GATK DepthOfCoverage: 'total coverage' and 'mean coverage' meaning
0
3
Entering edit mode
5.1 years ago
user31888 ▴ 100

Hi,

I ran DepthOfCoverage using a RefSeq interval list to use with the -genelist argument. I obtained a gene summary table displaying notably the 'total coverage' and 'mean coverage' values (see here for an example).

I annotated the file and got this kind of values:

Gene      total coverage      mean coverage
AGL       54765               5.75
AGMAT     1089                0.33


Q1: Does the 'total coverage' value is the sum of all the bases or reads (across all my samples) mapped in each RefSeq interval provided?

Q2: How is the 'mean coverage' calculated or related to the 'total coverage'? Does it takes the read length or gene length (or something else) into account? Is it the value usually reported in the papers as 100X coverage for example?

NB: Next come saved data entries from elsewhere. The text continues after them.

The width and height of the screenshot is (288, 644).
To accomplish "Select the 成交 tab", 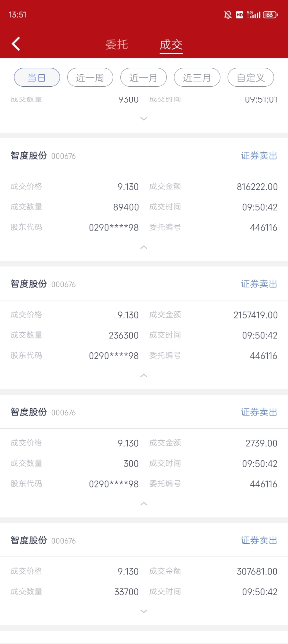I will [171, 44].
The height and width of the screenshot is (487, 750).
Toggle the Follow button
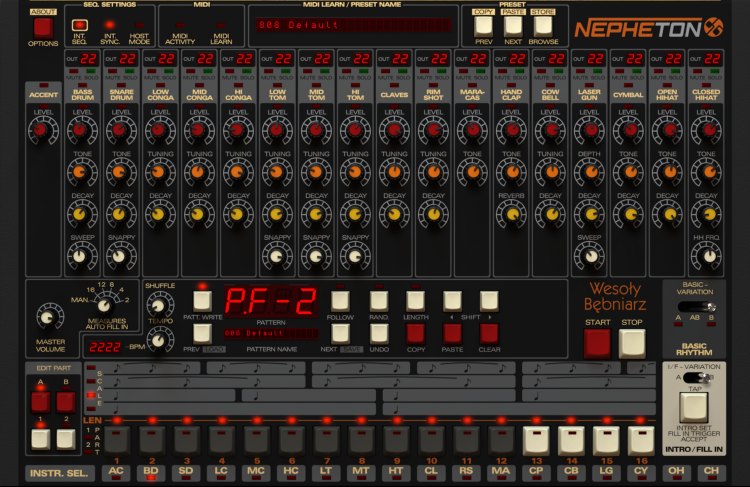(x=340, y=300)
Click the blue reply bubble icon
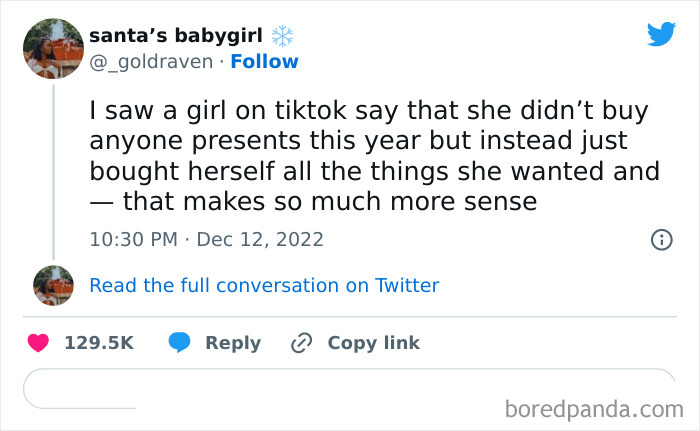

GATK DepthOfCoverage • 3.0k views
0
Entering edit mode

What output format is your -genelist for refseq. I tried bed, gtf and all fields from UCSC and none have worked for me. Can you attach this list?

0
Entering edit mode

Hello,

Did you sort the file according to your reference genome?

Method used to download the refseq file: GATK RefSeq file download instructions Only "all fields from UCSC" option is recommended by GATK (which worked for me)

As I use GATK 4.1.7 there is a bug where your genelist file name should end with .refSeq not .txt as the tool does not recognize it.

Following script was suggested in some posts regarding sorting of the refseq file. Suggested script link sortByRef.pl

This script did not work for me. I had to write an ad-hoc python script to create the sorted file and then the command ran smoothly.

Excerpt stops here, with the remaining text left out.